Héctor Abad Faciolince
El día que murió mi abuelo, todavía no había muerto. Se había caído de espaldas, de madrugada. Su tratamiento contra el cáncer incluía morfina y esta lo dejada mareado, como ausente. Al caer se fracturó el cráneo.
Mi abuela mantuvo la calma. Con sus manos temblorosas llamó a mi tío que dormía en la casa de al lado. Él lo levantó del piso y llamó a una ambulancia que lo llevaría al hospital, ya en coma.
Mi tío fue claro. El Eduardo se va a morir, me dijo.
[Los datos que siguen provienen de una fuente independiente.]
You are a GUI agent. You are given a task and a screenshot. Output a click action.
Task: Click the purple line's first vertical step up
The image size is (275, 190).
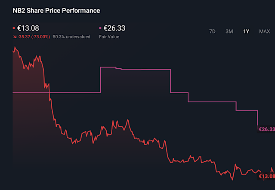click(x=100, y=80)
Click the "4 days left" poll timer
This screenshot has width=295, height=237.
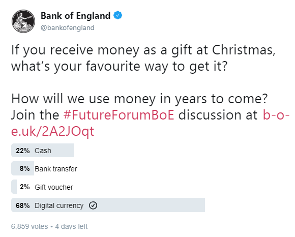71,226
El viaje hasta la costa, donde vivían, fue larguísimo. Fue un viaje a oscuras, con luces de camiones encandilándonos la vista, con curvas de árboles y sus sombras.
Llegamos de madrugada, directo al hospitalucho local, semiabandonado por el gobierno. Ahí, en una camilla escueta, frente a un ventilador desbaratado y en medio de partículas de polvo alumbradas por un sol mañanero, estaba el Edu. Su cuerpo, ya herido de tanto pinchazo y flaco de tanta quimio, estaba mal tapado por una sábana celeste. Aun así, translucía su aura de valiente, su piel brillante, sus manos fuertes, su rostro fuerte, su bemba maravillosa.
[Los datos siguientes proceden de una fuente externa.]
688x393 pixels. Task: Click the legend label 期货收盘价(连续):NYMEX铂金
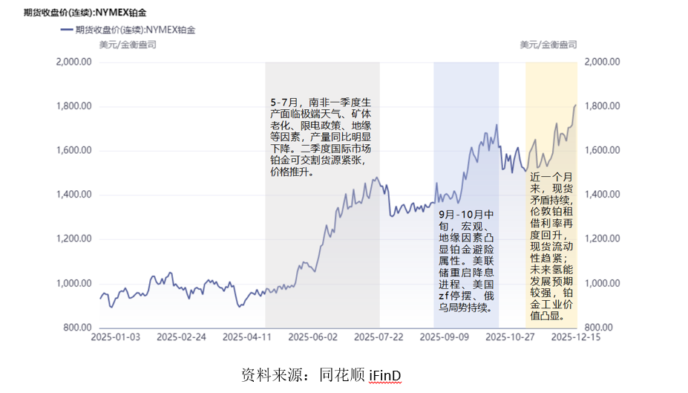pos(136,30)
Su semblante era serio, como si estuviese… en una misión. Todo lo hacía así. Poner un tornillo en la puerta. Embadurnarle las piernas con crema a mi abuela. Preparar la cena. Subirse al techo para dispararles a las palomas invasoras. Con una seriedad infinita, una concentración total. Siempre despreció en mí, dicho sea de paso, el poco el tino en el gesto, la flojera de las manos, los vasos que no he dejado de regar. Y yo lo admiraba como se admira a un titán, o a un pescador que no sabe nadar, o a un torero que acaba de matar. Y fue conmigo, como con todos los niños de la familia, el abuelo más maravilloso, símbolo ético total, el romántico empedernido. De armas tomar, siempre. Con cada uno, un tesoro, una confidencia. Con cada uno, un mundo mágico particular.
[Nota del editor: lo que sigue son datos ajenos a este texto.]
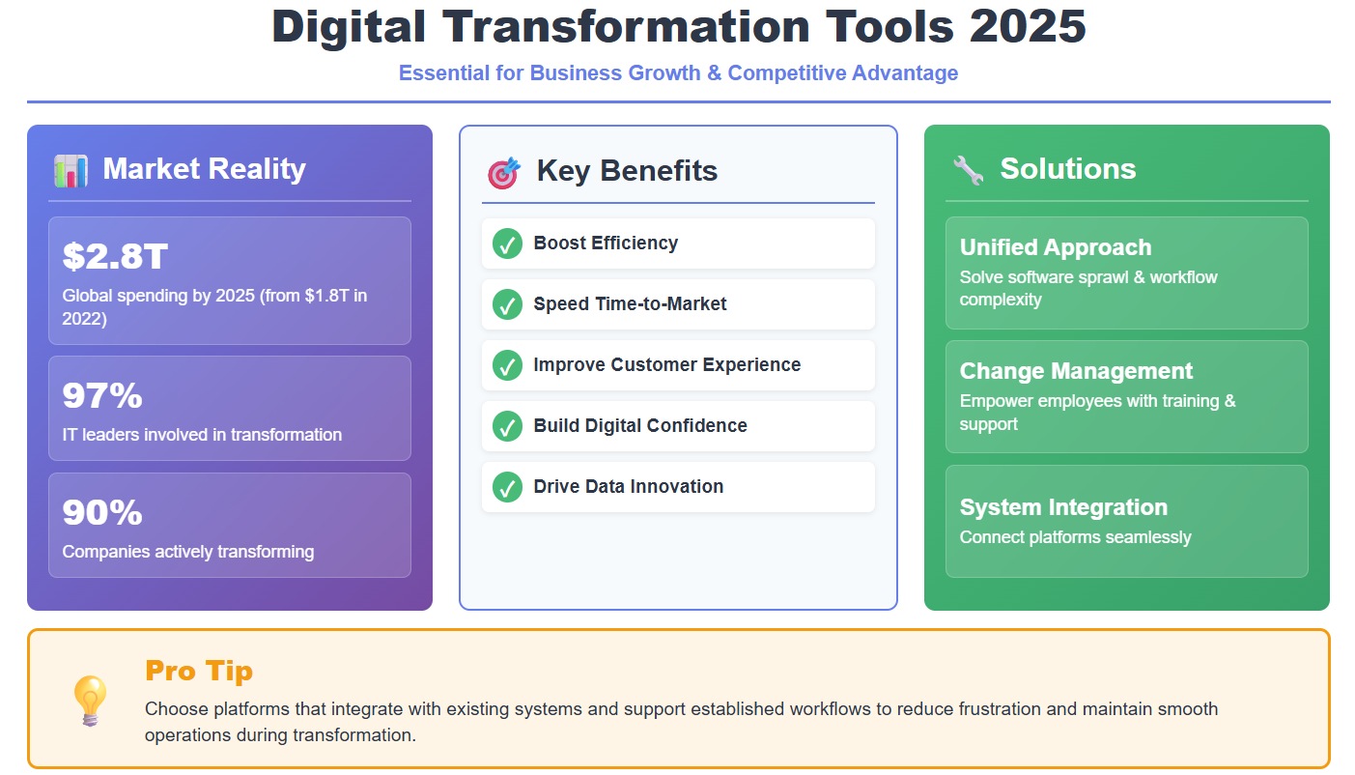Click the green check beside Boost Efficiency
Image resolution: width=1355 pixels, height=775 pixels.
pos(507,244)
El Eduardito estaba en otra misión, decía. Como si hubiera decidido ponerle fin al dolor, al suyo y al nuestro. Como si supiera perfectamente lo que estuviera haciendo, y esto de accidente no tuviera nada.
Y esa misión le tomó dos días, hasta que dejó de palpitar.
Abuelo querido, machetero de avanzada, ¡qué lástima me da! Una lástima, mi abuela sola. Una lástima, abuelo querido, abuelo por adopción y por elección. Te vestimos, Eduardo, con tus mejores ropas, y te besamos el rostro, abuelo compañero, y te lloramos, ¡porque qué rabia nos da!